Уже заходило красное солнце – к ветру и комарам, как утверждали мои товарищи, – когда наконец мы нашли в сухостое прогалину, пригодную для костра. Референт расположился на мху, поколдовал с ундортом, и перед нами, словно фарфоровый пузырь, в мгновение ока вырос белый домик. Минуту спустя из его пузатых стен проклюнулись длинные защитные шипы – и получился настоящий фарфоровый еж с полукруглым входом. Втаскивая внутрь надувной матрац, я порвал его, задев за один из этих шипов, и чертыхнулся.
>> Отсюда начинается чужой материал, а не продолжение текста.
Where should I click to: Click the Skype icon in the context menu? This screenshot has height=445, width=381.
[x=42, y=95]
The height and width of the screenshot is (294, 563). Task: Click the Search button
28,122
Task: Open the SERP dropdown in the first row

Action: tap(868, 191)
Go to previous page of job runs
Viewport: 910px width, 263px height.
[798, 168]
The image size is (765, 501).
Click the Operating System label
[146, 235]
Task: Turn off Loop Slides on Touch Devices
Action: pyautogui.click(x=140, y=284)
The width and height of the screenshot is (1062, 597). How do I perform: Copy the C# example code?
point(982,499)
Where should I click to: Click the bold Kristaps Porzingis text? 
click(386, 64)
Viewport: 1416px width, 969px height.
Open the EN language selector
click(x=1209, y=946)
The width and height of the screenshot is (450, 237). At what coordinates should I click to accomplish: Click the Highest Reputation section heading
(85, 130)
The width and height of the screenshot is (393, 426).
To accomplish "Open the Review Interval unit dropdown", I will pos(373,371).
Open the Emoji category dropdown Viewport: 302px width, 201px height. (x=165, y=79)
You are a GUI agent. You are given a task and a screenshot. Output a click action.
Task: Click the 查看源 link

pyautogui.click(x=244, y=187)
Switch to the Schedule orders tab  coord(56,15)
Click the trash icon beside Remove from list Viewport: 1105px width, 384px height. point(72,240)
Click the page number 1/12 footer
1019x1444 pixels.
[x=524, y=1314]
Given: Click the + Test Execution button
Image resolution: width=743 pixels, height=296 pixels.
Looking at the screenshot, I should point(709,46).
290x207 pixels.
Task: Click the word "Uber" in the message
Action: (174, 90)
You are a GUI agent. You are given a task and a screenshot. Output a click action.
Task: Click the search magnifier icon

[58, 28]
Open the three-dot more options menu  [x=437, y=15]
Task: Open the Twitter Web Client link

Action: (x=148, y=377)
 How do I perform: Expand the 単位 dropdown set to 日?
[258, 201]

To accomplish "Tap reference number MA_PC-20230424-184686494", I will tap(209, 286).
Но беда оказалась невелика: референт тут же изготовил из кучи хвороста другой матрац, к тому же помеченный моими инициалами, а чтобы оказать мне еще большую любезность, сделал так, что домик втянул в себя все шипы. Слегка закусив, мы болтали, сидя у входа, в сгущающейся темноте. На костре, который мы разожгли ради вящей экзотики, варился суп. Я узнал, что референт, вообще-то, поэт, а служит лишь для того, чтобы его уважали, ведь никаких стихов, даже самых великолепных, никто не читает. Впрочем, и прозу тоже. В Союз писателей он не входил, потому что там сплошная грызня, особенно по случаю похорон. Одни считают, что над каждым покойником речь должен говорить сам председатель, другие – что оратор, равный по рангу умершему, то есть: член товарищеского суда – о члене товарищеского суда, зампредседателя – о зампредседателя и так далее. Только про то и толкуют, бедолаги, равнодушным, грустным голосом говорил поэт, всматриваясь в пламя костра. Ничего другого им не осталось, союз достиг всего, чего требовал целых семьсот лет, материальных забот никаких, каждый сам себе определяет тираж, только что с того, раз уже и поэты поэтов не берут в руки.
Затем беседа спустилась на Землю. Я поразился тому, что Тюкстль, казалось бы, настолько освоившийся с нашими обычаями, связывает подкрашивание губ с вампиризмом. Губы у женщин алого цвета, чтобы не видно было следов крови, высосанной при поцелуях, – обычная мимикрия вампиров. Мои протесты ничуть не сбили его с толку. Ах, женщины хотят нравиться? Кровавые губы красивы? А глаза, подведенные синькой, с зелеными веками – тоже? Ведь это цвета трупного разложения – я же не стану этого отрицать? Жуткая внешность к лицу упырю. Я твердил свое, поэт прислушивался, а Тюкстль иронически усмехался. Ну да, хотят быть красивыми… а старушки? Тоже ведь красятся! «Женщина всегда остается женщиной, – настаивал я. – Румяна скрывают старость…» Но Тюкстль не поддавался на мои доводы. На всех земных иллюстрациях самки щерят зубы. Демонстрируют клыки. Конечно, эротика к этому тоже причастна, но это ночная эротика, а известно, что вампиры кровопийствуют ночью. Я ему свое, а он все подмигивал мне, что чертовски меня раздражало: наконец он пустил в ход неотразимый аргумент: если речь идет всего лишь о том, чтобы подчеркнуть красоту, почему мужчины не красятся? По правде сказать, я не знал и, кипя от злости, решил прекратить этот бесплодный спор. Вампиры так вампиры, черт с тобой, думал я, укладываясь ко сну в домике, темном как могила.